Closed jacob1017 closed 7 years ago
@jhseu maybe there is an ecosystem answer?
@rhaertel80 for CloudML.
We consider job setup not to be a responsibility of TensorFlow core. It's more suited to other things, like Kubernetes, Mesos, or Spark.
Take a look at TensorFlow on Spark if you already have Spark cluster: https://github.com/yahoo/TensorFlowOnSpark
Or if you're running Kubernetes, you can use a configuration from https://github.com/tensorflow/ecosystem
OK,this sounds reasonable, thanks @jhseu
If you're open to using cloud technologies, Google Cloud Machine Learning Engine is a managed service that automatically brings up and takes down nodes for running your TensorFlow jobs. For an example of how simple it can be to launch your distributed TensorFlow job, see the quickstart.

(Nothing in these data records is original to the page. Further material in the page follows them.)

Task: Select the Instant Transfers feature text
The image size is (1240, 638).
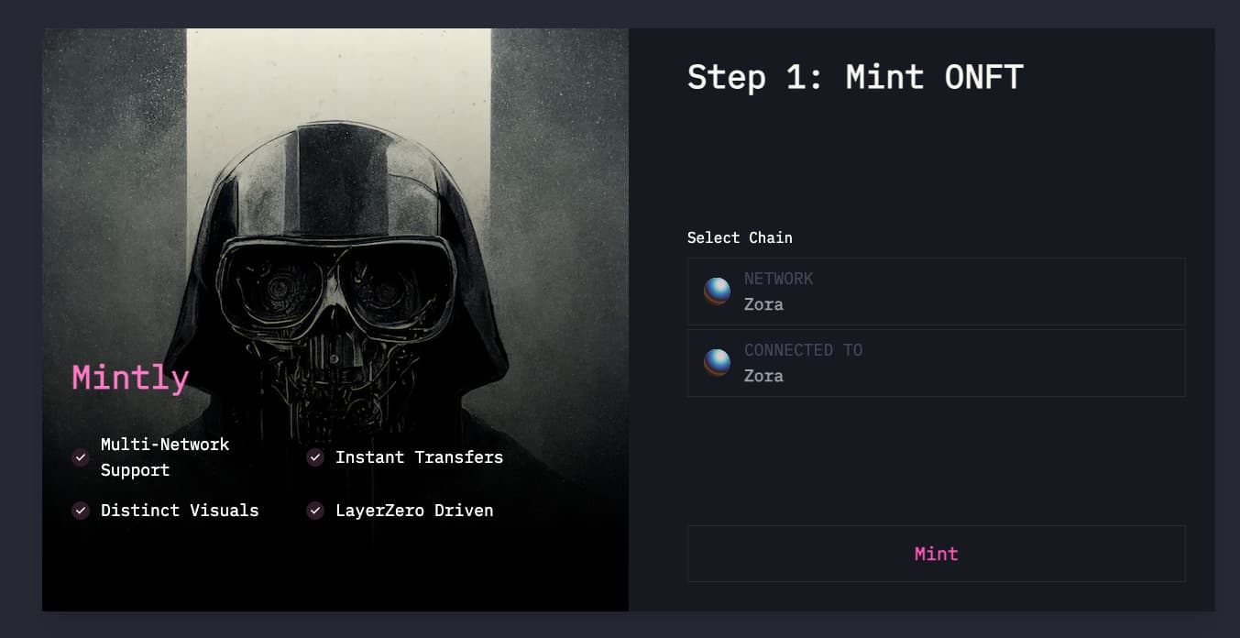Action: click(x=419, y=457)
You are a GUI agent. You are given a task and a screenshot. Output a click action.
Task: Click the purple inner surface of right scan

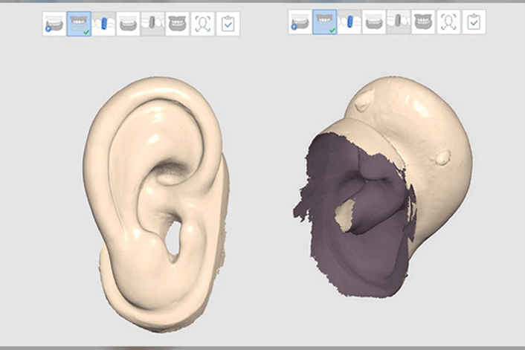[x=372, y=245]
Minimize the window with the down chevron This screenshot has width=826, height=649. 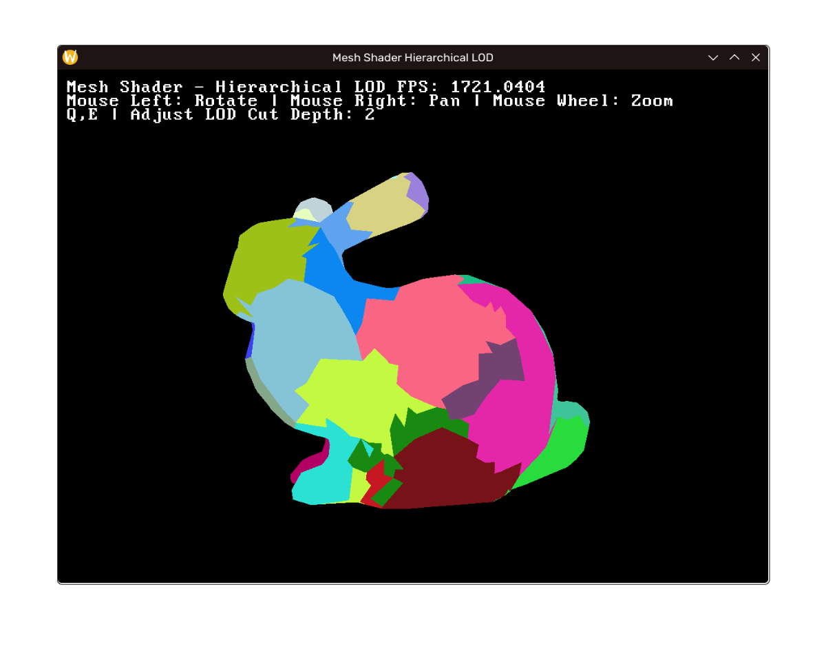(713, 57)
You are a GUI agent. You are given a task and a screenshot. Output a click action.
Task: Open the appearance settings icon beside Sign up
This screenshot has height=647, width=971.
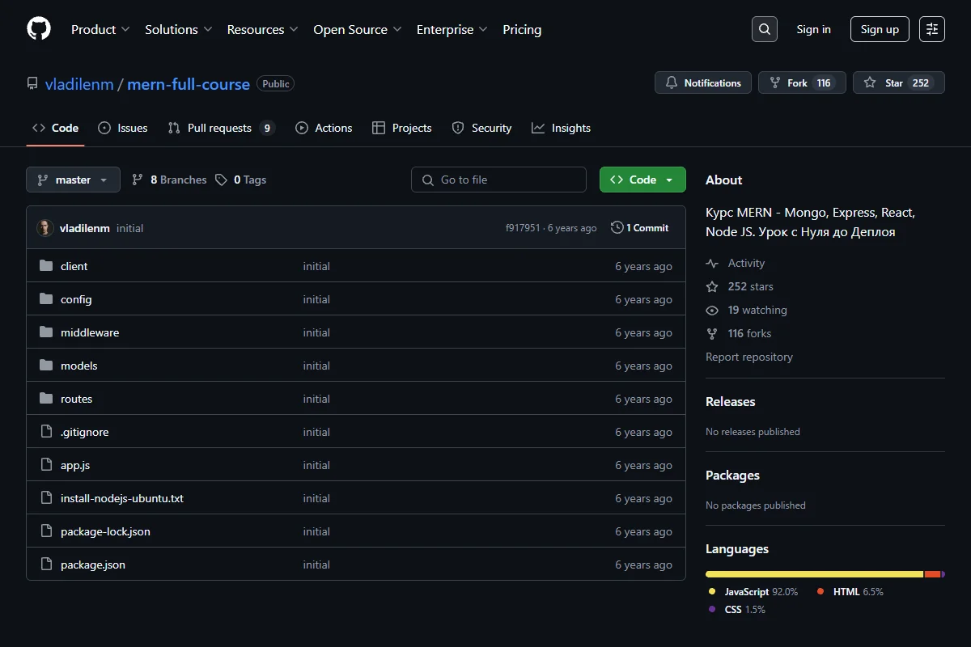point(932,29)

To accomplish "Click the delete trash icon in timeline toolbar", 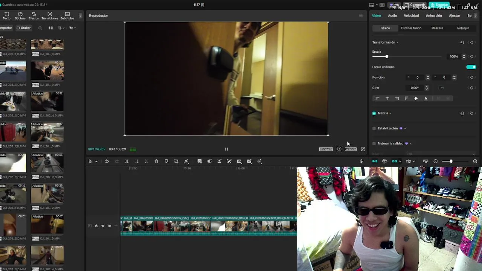I will [x=156, y=161].
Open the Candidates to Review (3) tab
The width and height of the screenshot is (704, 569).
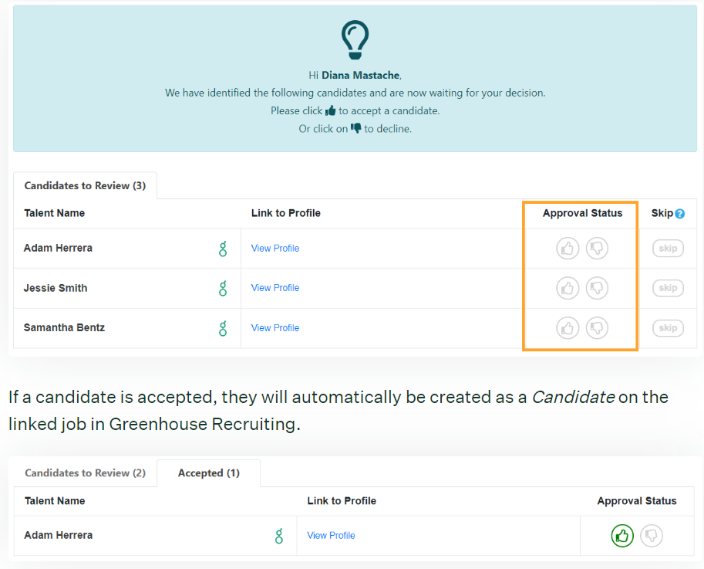click(85, 186)
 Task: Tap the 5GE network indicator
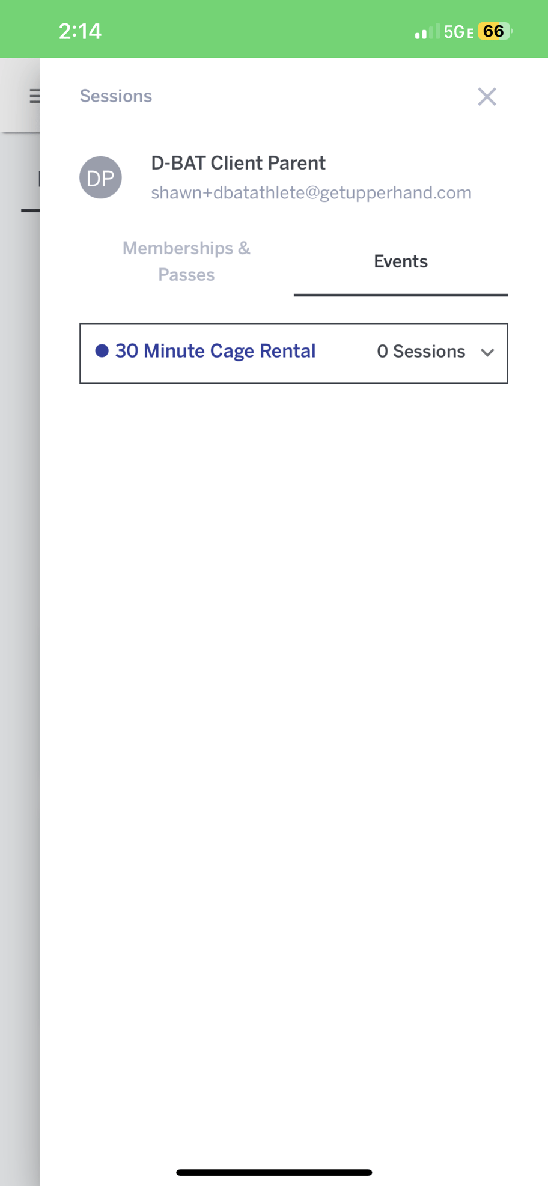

If we want deployed tensorflow on our cluster, it is really inefficient in my opinion. As the official tutorial shows, how many task you have launched, then how many times you should run you program file on those nodes.
As our developers hope, tensorflow will be our Hadoop in Deep Learning. Hadoop to launch an job would be more convenient just execute once your job command.
Maybe I doesn't use this framework correctly, if you have any good ideas for this, we can discussed an nice solution and make our world beautiful.